Navigating memory and neuron identity with the COMPASS complexes

Abstract

Epigenetic post-translation modifications are thought to be involved in the maintenance of postmitotic neuron subtypes, however, their role in maintaining differentiated cell-type specific identities is not clear. Previous findings in human, mouse, and Drosophila, indicate that the COMPASS family of methyltransferases may be required for post-mitotic neuron function. Using the model organism Drosophila melanogaster, I explored the COMPASS methyltransferases trx, trr, and Set1 for a function in the mushroom body (MB), the memory centre of the fly brain. trx deficient MB neurons retained normal training gene activation, however, they had reduced capacity for translation, a process that is acutely required for long-term memory (LTM), but dispensable for short-term memory (STM).

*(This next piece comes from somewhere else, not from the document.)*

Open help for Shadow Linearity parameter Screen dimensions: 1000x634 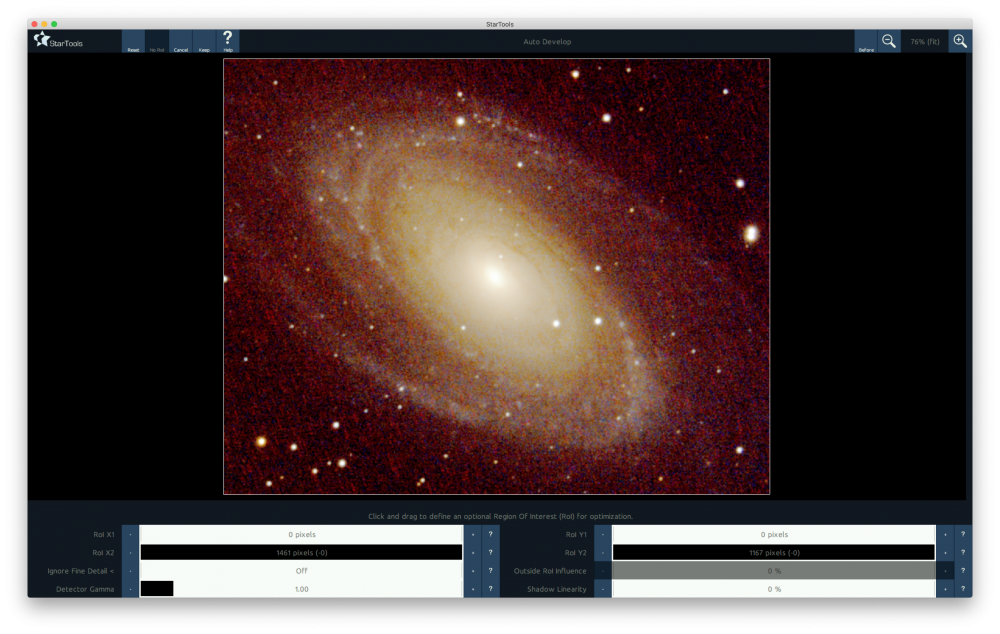pos(963,589)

To understand how trx promotes LTM and translation, I used a combination of MB-specific ChIP-, ATAC- and RNA-sequencing to identify trx target genes. I show that trx is required to maintain expression of several novel MB-enriched genes; genes highly expressed in the MB compared to the surrounding tissue of the whole head. Several of these MB-enriched genes are required in the MB for LTM, including the nuclear receptor Hr51, and lactate dehydrogenase (Ldh), an enzyme responsible for interconverting lactate and pyruvate. I present preliminary data that suggests trx may work cooperatively with Hr51 to activate Ldh and additional translational genes in the MB. I also show that Ldh is required in the MB for normal translation capacity, and both trx and Ldh support a pool of lactate in MBgamma neurons. Taken together, these data suggest that trx maintains a metabolic state in MBgamma neurons that enables a high capacity for protein translation, a process that is essential for LTM. Targets of trr and Set1 were also identified, including potential MB identity genes. Interestingly, Set1 may help regulate transposable element expression in the MB, a process that is required in the mammalian hippocampus for memory. These findings provide new insight into the function of COMPASS methyltransferases in fully differentiated neurons, and in memory formation via translational control.